Assigned task -
Each record must appear in the answer exactly as it does in the data.

Stored data:
::::::::::

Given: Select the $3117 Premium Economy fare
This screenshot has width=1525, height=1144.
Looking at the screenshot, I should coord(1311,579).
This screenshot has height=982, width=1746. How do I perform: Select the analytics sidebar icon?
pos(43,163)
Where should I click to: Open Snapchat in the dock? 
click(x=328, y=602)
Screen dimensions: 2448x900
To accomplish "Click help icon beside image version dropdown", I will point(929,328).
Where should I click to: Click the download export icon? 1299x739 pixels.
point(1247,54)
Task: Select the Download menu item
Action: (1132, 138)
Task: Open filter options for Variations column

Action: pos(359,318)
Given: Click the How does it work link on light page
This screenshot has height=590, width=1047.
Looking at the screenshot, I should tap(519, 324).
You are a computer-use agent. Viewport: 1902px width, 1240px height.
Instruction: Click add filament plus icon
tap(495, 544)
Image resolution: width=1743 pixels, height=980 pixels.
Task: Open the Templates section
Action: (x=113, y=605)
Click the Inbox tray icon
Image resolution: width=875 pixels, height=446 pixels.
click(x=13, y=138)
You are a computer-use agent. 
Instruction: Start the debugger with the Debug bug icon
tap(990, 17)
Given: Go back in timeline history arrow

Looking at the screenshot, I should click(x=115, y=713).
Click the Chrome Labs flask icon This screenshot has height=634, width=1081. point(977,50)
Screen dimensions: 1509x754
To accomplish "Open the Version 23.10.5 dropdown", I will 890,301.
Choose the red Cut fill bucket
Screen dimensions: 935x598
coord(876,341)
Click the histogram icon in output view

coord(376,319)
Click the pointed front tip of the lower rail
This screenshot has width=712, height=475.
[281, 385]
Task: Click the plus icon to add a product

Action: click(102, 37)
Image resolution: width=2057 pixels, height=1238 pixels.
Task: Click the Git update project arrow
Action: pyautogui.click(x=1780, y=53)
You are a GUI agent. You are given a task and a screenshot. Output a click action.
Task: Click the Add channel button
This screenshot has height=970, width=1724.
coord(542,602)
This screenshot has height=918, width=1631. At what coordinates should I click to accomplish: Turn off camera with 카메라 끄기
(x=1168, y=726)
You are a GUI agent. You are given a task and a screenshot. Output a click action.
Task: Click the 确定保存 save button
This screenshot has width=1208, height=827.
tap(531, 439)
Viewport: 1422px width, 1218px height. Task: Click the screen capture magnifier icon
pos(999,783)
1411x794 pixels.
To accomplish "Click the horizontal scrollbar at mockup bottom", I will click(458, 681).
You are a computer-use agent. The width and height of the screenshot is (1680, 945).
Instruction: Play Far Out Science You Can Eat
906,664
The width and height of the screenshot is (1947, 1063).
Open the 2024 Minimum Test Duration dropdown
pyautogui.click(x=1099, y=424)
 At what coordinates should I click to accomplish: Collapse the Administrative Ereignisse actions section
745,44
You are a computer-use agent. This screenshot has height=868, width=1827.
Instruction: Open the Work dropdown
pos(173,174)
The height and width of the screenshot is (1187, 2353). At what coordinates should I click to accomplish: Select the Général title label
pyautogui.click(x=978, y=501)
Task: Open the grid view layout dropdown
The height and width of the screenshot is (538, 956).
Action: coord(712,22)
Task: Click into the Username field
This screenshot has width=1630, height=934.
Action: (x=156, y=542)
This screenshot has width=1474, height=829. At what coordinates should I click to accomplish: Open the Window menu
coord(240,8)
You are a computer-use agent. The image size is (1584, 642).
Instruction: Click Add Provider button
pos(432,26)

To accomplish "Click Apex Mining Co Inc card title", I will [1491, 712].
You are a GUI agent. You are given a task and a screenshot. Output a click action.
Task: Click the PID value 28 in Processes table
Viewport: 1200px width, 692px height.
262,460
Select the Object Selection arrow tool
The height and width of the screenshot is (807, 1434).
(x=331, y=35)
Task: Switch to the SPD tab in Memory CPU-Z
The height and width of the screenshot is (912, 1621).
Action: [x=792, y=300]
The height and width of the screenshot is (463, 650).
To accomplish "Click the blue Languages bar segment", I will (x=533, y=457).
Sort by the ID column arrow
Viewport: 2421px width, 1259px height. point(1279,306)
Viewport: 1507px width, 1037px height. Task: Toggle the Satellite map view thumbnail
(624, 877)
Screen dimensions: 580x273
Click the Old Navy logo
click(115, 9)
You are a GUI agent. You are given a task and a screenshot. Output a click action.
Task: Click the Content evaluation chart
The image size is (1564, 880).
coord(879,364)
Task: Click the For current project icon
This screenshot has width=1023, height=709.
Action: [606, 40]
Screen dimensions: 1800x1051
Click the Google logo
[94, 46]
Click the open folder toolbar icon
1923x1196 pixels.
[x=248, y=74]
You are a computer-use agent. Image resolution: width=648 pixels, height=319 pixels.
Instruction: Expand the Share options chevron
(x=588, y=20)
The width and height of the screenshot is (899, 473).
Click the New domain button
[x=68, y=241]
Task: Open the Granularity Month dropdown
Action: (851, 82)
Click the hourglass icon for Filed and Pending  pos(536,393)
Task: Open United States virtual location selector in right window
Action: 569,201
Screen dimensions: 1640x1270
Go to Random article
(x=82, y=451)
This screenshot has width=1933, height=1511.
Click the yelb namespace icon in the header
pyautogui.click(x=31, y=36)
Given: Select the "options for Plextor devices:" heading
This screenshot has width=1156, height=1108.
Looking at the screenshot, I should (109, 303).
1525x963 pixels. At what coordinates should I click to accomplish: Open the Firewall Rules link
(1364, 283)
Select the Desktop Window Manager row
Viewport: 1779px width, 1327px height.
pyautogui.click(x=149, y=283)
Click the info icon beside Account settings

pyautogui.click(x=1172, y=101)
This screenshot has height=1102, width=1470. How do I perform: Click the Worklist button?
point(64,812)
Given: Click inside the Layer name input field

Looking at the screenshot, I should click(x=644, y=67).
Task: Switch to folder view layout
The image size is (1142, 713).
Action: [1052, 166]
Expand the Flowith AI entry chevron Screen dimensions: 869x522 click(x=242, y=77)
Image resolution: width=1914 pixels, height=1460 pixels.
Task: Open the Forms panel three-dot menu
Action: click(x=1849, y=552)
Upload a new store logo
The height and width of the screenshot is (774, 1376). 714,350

::::::::::

Answer -
Given: Select the $3117 Premium Economy fare
This screenshot has width=1525, height=1144.
Looking at the screenshot, I should coord(1311,579).
This screenshot has height=982, width=1746. How do I perform: Select the analytics sidebar icon?
pos(43,163)
Where should I click to: Open Snapchat in the dock? 
click(x=328, y=602)
Screen dimensions: 2448x900
To accomplish "Click help icon beside image version dropdown", I will point(929,328).
Where should I click to: Click the download export icon? 1299x739 pixels.
point(1247,54)
Task: Select the Download menu item
Action: (1132, 138)
Task: Open filter options for Variations column

Action: pos(359,318)
Given: Click the How does it work link on light page
This screenshot has height=590, width=1047.
Looking at the screenshot, I should tap(519, 324).
You are a computer-use agent. Viewport: 1902px width, 1240px height.
Instruction: Click add filament plus icon
tap(495, 544)
Image resolution: width=1743 pixels, height=980 pixels.
Task: Open the Templates section
Action: (x=113, y=605)
Click the Inbox tray icon
Image resolution: width=875 pixels, height=446 pixels.
click(x=13, y=138)
You are a computer-use agent. 
Instruction: Start the debugger with the Debug bug icon
tap(990, 17)
Given: Go back in timeline history arrow

Looking at the screenshot, I should click(x=115, y=713).
Click the Chrome Labs flask icon This screenshot has height=634, width=1081. point(977,50)
Screen dimensions: 1509x754
To accomplish "Open the Version 23.10.5 dropdown", I will 890,301.
Choose the red Cut fill bucket
Screen dimensions: 935x598
coord(876,341)
Click the histogram icon in output view

coord(376,319)
Click the pointed front tip of the lower rail
This screenshot has width=712, height=475.
[281, 385]
Task: Click the plus icon to add a product

Action: click(102, 37)
Image resolution: width=2057 pixels, height=1238 pixels.
Task: Click the Git update project arrow
Action: pyautogui.click(x=1780, y=53)
You are a GUI agent. You are given a task and a screenshot. Output a click action.
Task: Click the Add channel button
This screenshot has height=970, width=1724.
coord(542,602)
This screenshot has height=918, width=1631. At what coordinates should I click to accomplish: Turn off camera with 카메라 끄기
(x=1168, y=726)
You are a GUI agent. You are given a task and a screenshot. Output a click action.
Task: Click the 确定保存 save button
This screenshot has width=1208, height=827.
tap(531, 439)
Viewport: 1422px width, 1218px height. Task: Click the screen capture magnifier icon
pos(999,783)
1411x794 pixels.
To accomplish "Click the horizontal scrollbar at mockup bottom", I will click(458, 681).
You are a computer-use agent. The width and height of the screenshot is (1680, 945).
Instruction: Play Far Out Science You Can Eat
906,664
The width and height of the screenshot is (1947, 1063).
Open the 2024 Minimum Test Duration dropdown
pyautogui.click(x=1099, y=424)
 At what coordinates should I click to accomplish: Collapse the Administrative Ereignisse actions section
745,44
You are a computer-use agent. This screenshot has height=868, width=1827.
Instruction: Open the Work dropdown
pos(173,174)
The height and width of the screenshot is (1187, 2353). At what coordinates should I click to accomplish: Select the Général title label
pyautogui.click(x=978, y=501)
Task: Open the grid view layout dropdown
The height and width of the screenshot is (538, 956).
Action: coord(712,22)
Task: Click into the Username field
This screenshot has width=1630, height=934.
Action: (x=156, y=542)
This screenshot has width=1474, height=829. At what coordinates should I click to accomplish: Open the Window menu
coord(240,8)
You are a computer-use agent. The image size is (1584, 642).
Instruction: Click Add Provider button
pos(432,26)

To accomplish "Click Apex Mining Co Inc card title", I will [1491, 712].
You are a GUI agent. You are given a task and a screenshot. Output a click action.
Task: Click the PID value 28 in Processes table
Viewport: 1200px width, 692px height.
262,460
Select the Object Selection arrow tool
The height and width of the screenshot is (807, 1434).
(x=331, y=35)
Task: Switch to the SPD tab in Memory CPU-Z
The height and width of the screenshot is (912, 1621).
Action: [x=792, y=300]
The height and width of the screenshot is (463, 650).
To accomplish "Click the blue Languages bar segment", I will (x=533, y=457).
Sort by the ID column arrow
Viewport: 2421px width, 1259px height. point(1279,306)
Viewport: 1507px width, 1037px height. Task: Toggle the Satellite map view thumbnail
(624, 877)
Screen dimensions: 580x273
Click the Old Navy logo
click(115, 9)
You are a GUI agent. You are given a task and a screenshot. Output a click action.
Task: Click the Content evaluation chart
The image size is (1564, 880).
coord(879,364)
Task: Click the For current project icon
This screenshot has width=1023, height=709.
Action: [606, 40]
Screen dimensions: 1800x1051
Click the Google logo
[94, 46]
Click the open folder toolbar icon
1923x1196 pixels.
[x=248, y=74]
You are a computer-use agent. Image resolution: width=648 pixels, height=319 pixels.
Instruction: Expand the Share options chevron
(x=588, y=20)
The width and height of the screenshot is (899, 473).
Click the New domain button
[x=68, y=241]
Task: Open the Granularity Month dropdown
Action: (851, 82)
Click the hourglass icon for Filed and Pending  pos(536,393)
Task: Open United States virtual location selector in right window
Action: 569,201
Screen dimensions: 1640x1270
Go to Random article
(x=82, y=451)
This screenshot has width=1933, height=1511.
Click the yelb namespace icon in the header
pyautogui.click(x=31, y=36)
Given: Select the "options for Plextor devices:" heading
This screenshot has width=1156, height=1108.
Looking at the screenshot, I should (109, 303).
1525x963 pixels. At what coordinates should I click to accomplish: Open the Firewall Rules link
(1364, 283)
Select the Desktop Window Manager row
Viewport: 1779px width, 1327px height.
pyautogui.click(x=149, y=283)
Click the info icon beside Account settings

pyautogui.click(x=1172, y=101)
This screenshot has height=1102, width=1470. How do I perform: Click the Worklist button?
point(64,812)
Given: Click inside the Layer name input field

Looking at the screenshot, I should click(x=644, y=67).
Task: Switch to folder view layout
The image size is (1142, 713).
Action: [1052, 166]
Expand the Flowith AI entry chevron Screen dimensions: 869x522 click(x=242, y=77)
Image resolution: width=1914 pixels, height=1460 pixels.
Task: Open the Forms panel three-dot menu
Action: click(x=1849, y=552)
Upload a new store logo
The height and width of the screenshot is (774, 1376). 714,350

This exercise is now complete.